The "Life and Strange Surprising Adventures of Robinson Crusoe", a tale of shipwreck and survival
Daniel Defoe's novel of shipwreck, marooning and survival is well-known for many reasons. Arguably, it's the first modern, English-language novel, and it's a good read still. Published in 1719, it tells of a young man who is the sole survivor of a wreck, and finds himself apparently the sole occupant of a 'desert island'. With few resources, he eventually constructs a house and boat, and begins to farm, growing plants and raising livestock (native goats). His enforced stay on the island lasts nearly 30 years, and is a tale of determination, inventiveness and faith. He based this novel on the true story of Alexander Selkirk, who marooned himself on an island for four years.
There follows a brief precis and comments on the book and its background. Its timeless quality make it a well-known and much-loved story, and it is still as relevant to us today as it was nearly three hundred years ago.
The young man Crusoe wished to travel, against the wishes of his family, and despite some naivity concerning naval life, set out to sea. His first experience of a storm left him weakened and sick, and he returned to land. The yearning soon arose again, and he joined another ship, which was captured by pirates. Crusoe escapes and sails along the African coast before being rescued and taken to Brazil Here he established a sugar plantation, but was again enticed to sea as a trader on a slave hulk. A storm wrecked the vessel, but he alone escapes and makes it to land.
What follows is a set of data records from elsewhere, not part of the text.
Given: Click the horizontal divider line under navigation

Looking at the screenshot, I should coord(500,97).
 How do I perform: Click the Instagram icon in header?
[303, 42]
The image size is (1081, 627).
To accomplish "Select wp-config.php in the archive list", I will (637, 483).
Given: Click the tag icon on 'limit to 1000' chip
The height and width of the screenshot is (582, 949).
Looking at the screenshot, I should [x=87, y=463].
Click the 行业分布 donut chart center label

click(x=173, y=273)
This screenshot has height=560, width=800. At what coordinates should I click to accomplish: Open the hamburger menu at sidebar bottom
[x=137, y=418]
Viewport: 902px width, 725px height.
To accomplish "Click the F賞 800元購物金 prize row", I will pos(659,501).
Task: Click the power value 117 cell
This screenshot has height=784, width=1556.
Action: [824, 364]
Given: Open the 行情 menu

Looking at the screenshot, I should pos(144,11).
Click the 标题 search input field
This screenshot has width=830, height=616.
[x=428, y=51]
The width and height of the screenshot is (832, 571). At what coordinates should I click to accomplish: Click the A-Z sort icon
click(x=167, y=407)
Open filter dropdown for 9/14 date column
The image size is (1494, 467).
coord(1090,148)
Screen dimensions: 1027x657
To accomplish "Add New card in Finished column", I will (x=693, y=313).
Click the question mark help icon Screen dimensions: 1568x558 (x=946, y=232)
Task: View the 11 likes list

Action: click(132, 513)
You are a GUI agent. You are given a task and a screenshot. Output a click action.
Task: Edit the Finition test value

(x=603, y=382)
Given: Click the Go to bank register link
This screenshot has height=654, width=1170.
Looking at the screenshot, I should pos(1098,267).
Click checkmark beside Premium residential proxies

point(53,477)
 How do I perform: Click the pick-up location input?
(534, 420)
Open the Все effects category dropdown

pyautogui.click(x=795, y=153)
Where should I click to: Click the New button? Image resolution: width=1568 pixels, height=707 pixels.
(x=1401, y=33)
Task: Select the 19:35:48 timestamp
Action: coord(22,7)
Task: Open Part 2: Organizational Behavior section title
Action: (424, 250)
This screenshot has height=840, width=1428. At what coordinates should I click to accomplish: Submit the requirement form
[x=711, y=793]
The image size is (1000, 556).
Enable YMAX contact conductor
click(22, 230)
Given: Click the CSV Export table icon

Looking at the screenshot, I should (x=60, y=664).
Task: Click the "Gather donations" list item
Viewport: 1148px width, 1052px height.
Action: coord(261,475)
With the aid of a home-made raft, he brings back raw materials and tools from the wreck (driven inshore by a storm). With meat and dairy produce from the goats, he is able to sustain himself, bited the island, and began domesticating some of them to provide himself with meat, milk, butter and cheese.
Living first in a makeshift tent, then a cave, he proceeds to build a house near the coast, and furnish it. Eager for rescue, yet concerned about coastal storms, he builds a second house inland. Following his discovery of native grapes, and other fruits and vegetables (including limes), he is able to stave off both starvation and scurvy, and plants crops from salvaged grain. He also makes cooking and storage vessels from local clay, after many failures, and makes clothes and an umbrella from animal skins.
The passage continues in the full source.